Hysteroscopic Diagnosis of Omentum Incarceration Subsequent to an Iatrogenic Uterine Perforation

Affiliations
Case Reports

Hysteroscopic Diagnosis of Omentum Incarceration Subsequent to an Iatrogenic Uterine Perforation

Adel Sedrati et al. J Minim Invasive Gynecol. 2019 Jan.

Abstract

Study objective: To present and discuss the hysteroscopic aspects of incarcerated omentum through uterine perforation caused by previous dilation and curettage (D&C) for an incomplete first-trimester abortion.

Design: A case report.

Setting: Constantine University Hospital, Constantine, Algeria.

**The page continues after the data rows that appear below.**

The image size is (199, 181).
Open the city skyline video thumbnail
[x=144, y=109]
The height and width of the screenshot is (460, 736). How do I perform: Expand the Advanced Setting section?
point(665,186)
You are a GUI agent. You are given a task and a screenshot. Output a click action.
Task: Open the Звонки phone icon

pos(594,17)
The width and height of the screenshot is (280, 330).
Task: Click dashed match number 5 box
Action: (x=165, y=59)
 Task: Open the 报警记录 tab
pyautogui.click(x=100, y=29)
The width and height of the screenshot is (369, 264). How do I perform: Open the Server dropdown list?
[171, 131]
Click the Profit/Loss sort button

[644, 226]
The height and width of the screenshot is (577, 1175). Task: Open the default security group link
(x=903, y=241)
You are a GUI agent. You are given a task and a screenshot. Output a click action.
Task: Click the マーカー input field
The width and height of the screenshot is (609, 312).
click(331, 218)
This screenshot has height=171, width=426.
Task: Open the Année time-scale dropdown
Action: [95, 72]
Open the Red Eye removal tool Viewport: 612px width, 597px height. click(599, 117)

Patient: A 40-year-old, gravida 3, para 2 patient, with a history of an incomplete first-trimester spontaneous abortion treated 6 months before by D&C requiring medical assistance because of moderate, chronic pelvic pain. No other clinical or biological alteration was found. The ultrasound showed intracavitary hyperechogenic formation infiltrating the myometrium posteriorly.

Interventions: Hysteroscopy revealed a fatlike lesion arousing suspicion of a residual trophoblast; the differential diagnosis included intramyometrial fat metaplasia as well [1]. A mechanical cold loop resection was initiated. Instrumental manipulation of the mass released yellow drops, probably of lipid nature, subsequently leading to the discovery of a uterine perforation giving passage to the omentum. Histologic examination confirmed fat tissue. There was immediate resolution of symptoms. Laparoscopic repair was subsequently performed and consisted of suturing the defect. There were no further complications.

Measurements and main results: Few cases of omentum incarceration in a perforated uterus diagnosed during laparotomy or by magnetic resonance imaging have previously been reported [2-4]. To our knowledge, this is the first case revealed through hysteroscopy.

Conclusion: In women with a history of intracavitary interventions such as D&C, omentum incarceration should be considered when hysteroscopy demonstrates a fatlike formation and yellow droplets released by pressing or mobilizing the formation. Surgeons should be cautious, never using electrosurgery on formations whose origin arouses suspicion.

Keywords: Hysteroscopy; Omentum incarceration; Uterine perforation.